Stabilin-2 is involved in lymphocyte adhesion to the hepatic sinusoidal endothelium via the interaction with αMβ2 integrin

Although lymphocyte recirculation to the endothelium plays a critical role in the movement of immune cells from the blood into tissues and sites of inflammation, the mechanisms involved in lymphocyte trafficking via the hepatic circulation have yet to be elucidated fully. In this study, we investigated the role of stabilin-2, which is expressed specifically in the sinusoidal endothelium, in the adhesion of lymphocytes to the hepatic endothelium. Stabilin-2-expressing cells mediate the adhesion of PBLs. This interaction was attributed specifically to the interaction of stabilin-2 with alpha M beta 2 integrin.
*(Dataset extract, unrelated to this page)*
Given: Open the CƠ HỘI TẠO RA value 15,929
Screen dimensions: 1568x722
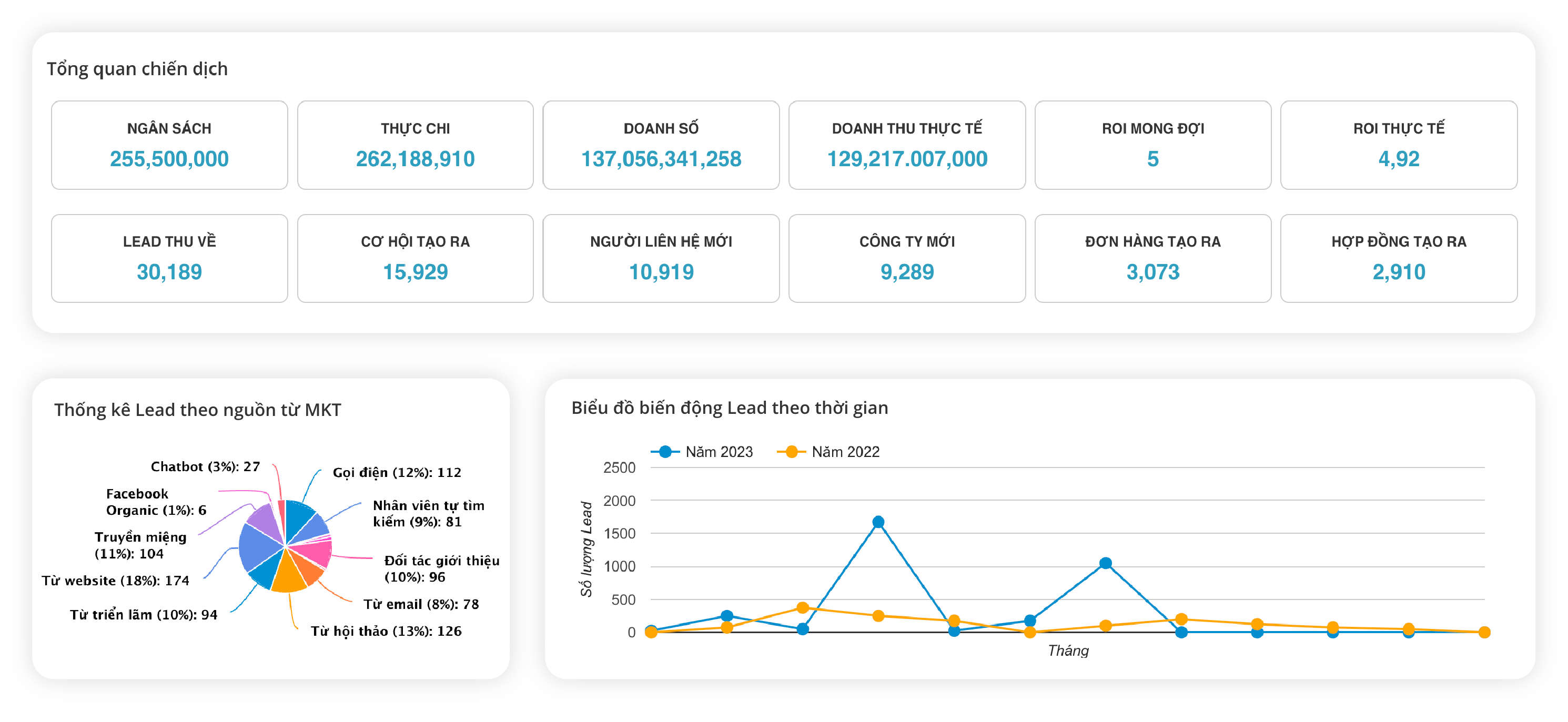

Using mutant stabilin-2 molecules with deletions in the extracellular domain, we mapped the binding site for alpha M beta 2 integrin to the fasciclin 1 (FAS1) domains of stabilin-2. The specificity of the interaction between alpha M beta 2 integrin and the FAS1 domain was confirmed further by binding assays using neutralizing antibodies. More physiologically, we showed that the down-regulation of stabilin-2 results in the defective binding of lymphocytes to hepatic sinusoidal endothelial cells under conditions of static and physiological flow. Together, these data show that stabilin-2 can reconstitute the lymphocyte-endothelial adhesion cascade under physiological shear stress. We propose a critical role for stabilin-2 in lymphocyte adhesion to specialized endothelia, such as that of the hepatic sinusoid.